8月相場もすでに半分を消化し、ここからは秋相場も意識していかなくてはならない状況となりました。
ただ今年の8月相場は株も為替も過去20年程度の相場の動きとは全く異なる動きをしており、シーズナルサイクルやアノマリーといったものがひとつとしてワークしない状況に陥っています。
まだ半月残っているので月足で言えば多少月初より下げて終わる可能性もあるかもしれませんが、それにしても株の日経平均やドル円、豪ドル円、NZドル円などの動きは過去20年のそれとは明らかに異なっており、これをどう評価するかが大きな視点になりつつあります。
日経平均は下手すれば9月に3万円到達か
例えば株では本邦個人投資家にも常に注目される日経平均ですが、例年であれば7月に高値をつけたあと8月はどうしても取引額が減少し、じり安傾向が続き9月に入って初めて上方向に戻りを試す動きをすることが非常に多いのがある種のシーズナルなアノマリーとなってきました。
上のチャートが過去20年あまりの日経平均の動きの平均値を示したものですが、今年は7月20日あたりから逆に上昇し始め、8月相場であるにも関らず高値を狙いにいく動きが顕在化しています。
下落確率が過去20年で8割近かった日経平均相場ではこれは相当異例の展開で、円安を背景にして不安定な米株相場よりも外人勢が日本株に資金を投入してきていることが見え始めています。
7月後半からのチャートもご覧のとおりとなり、売りが得意なファンド勢もこれでは売ってもロクに取れないことを観念したのか完全に上昇基調にのっており、下手をすれば3万円にも手が届きかねないところに位置していることがわかります。
ドル円もお盆前後の円高は全く起こらない
実はこのシーズナルサイクルが全くワークしないのはドル円でも同様で、通常8月は実需の取引が先細りする上に、米債の利金の円転などが進んで円高がかなり進みやすい時期となります。
このチャートでは円高が上方向に動いているため、実態とかけ離れていることは一目瞭然です。
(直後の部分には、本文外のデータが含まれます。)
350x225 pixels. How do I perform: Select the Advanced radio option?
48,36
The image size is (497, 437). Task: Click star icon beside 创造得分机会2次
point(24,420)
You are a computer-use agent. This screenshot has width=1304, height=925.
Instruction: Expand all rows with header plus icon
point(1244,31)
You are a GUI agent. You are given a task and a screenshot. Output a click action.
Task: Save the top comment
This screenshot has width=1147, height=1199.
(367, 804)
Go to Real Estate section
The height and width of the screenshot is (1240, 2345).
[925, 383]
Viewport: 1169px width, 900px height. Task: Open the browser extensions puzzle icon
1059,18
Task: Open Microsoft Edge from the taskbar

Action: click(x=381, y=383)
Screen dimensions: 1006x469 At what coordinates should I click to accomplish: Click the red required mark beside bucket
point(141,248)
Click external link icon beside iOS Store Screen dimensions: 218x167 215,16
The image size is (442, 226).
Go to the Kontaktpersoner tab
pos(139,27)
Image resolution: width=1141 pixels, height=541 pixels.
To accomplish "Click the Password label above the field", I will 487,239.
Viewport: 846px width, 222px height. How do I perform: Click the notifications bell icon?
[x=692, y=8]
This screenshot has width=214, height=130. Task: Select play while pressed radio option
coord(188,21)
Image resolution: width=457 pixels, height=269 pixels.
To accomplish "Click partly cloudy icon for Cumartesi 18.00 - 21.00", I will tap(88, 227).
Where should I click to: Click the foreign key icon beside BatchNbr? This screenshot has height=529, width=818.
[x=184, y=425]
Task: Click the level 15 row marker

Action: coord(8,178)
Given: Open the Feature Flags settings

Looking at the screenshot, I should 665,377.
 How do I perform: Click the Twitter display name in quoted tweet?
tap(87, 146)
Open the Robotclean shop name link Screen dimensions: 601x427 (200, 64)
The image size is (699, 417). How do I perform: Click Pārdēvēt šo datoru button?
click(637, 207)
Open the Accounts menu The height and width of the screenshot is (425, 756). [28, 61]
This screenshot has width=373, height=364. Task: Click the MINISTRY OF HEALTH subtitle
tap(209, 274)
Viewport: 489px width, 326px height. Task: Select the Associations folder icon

実際月初からのドル円の動きを見ると、8月に入ってから大きく値を下げたもののそれからは上下動を伴いながらもドル高方向に復帰しようとしていることがわかります。
為替相場のことなので、ここから円高に振れて8月相場を終える可能性が全くないとは言いませんが、例年のような明白な月半ばでのドル円の下落という動きを見ることは出来なさそうです
市場の期待を外した豪ドル、NZドルの動き
この夏のシーズナルサイクルで市場の期待を最も外すことになったのが豪ドルとNZドルの動きです。
オセアニア通貨は例年8月になると毎年大きく値を下げるのがアノマリーになっており、その勝率は8割を超えるためプロの投資家でも売りを検討するのが常になっていました。
しかしフタを開けてみると対ドル、対円でも豪ドルもNZドルも大きく値を下げることはなく、完全にシーズナルサイクルがワークしない年となってしまいました。
シーズナルサイクルがワークしないということが示唆するものとは
このように8月のシーズナルサイクルが全く当たらないというのは10年に一回位は発生するものですが、こうした状況をどう読み込むかが重要になります。
例年のサイクルよりかなり強く相場が動くということは、強く動く方向に更に上昇する可能性があり、シーズナルサイクルとは逆の発想で強い方向について行くことも検討すべき状況だということです。
サイクルと実態が合致しないことを嘆くよりも、強さを確認してトレードすることに勝機があります。
とくに、8月相場に限らず過去2か月ぐらいの実態相場がシーズナルサイクルとかけ離れて強く展開するような場合は上昇がクラスタ化している可能性もあり、アノマリーにこだわらずに動きのあるほうについて行くといった柔軟性を持つ必要もありそうです。
また、利上げが行われる通貨はやはり根底に強さを発揮するものがあるようで、この視点でそれぞれの通貨ペアを再度確認してみる必要もありそうです。
9月相場はまさに投機筋も決戦の時期になるので、個人投資家もこのタイミングで相場をじっくり観察することが重要です。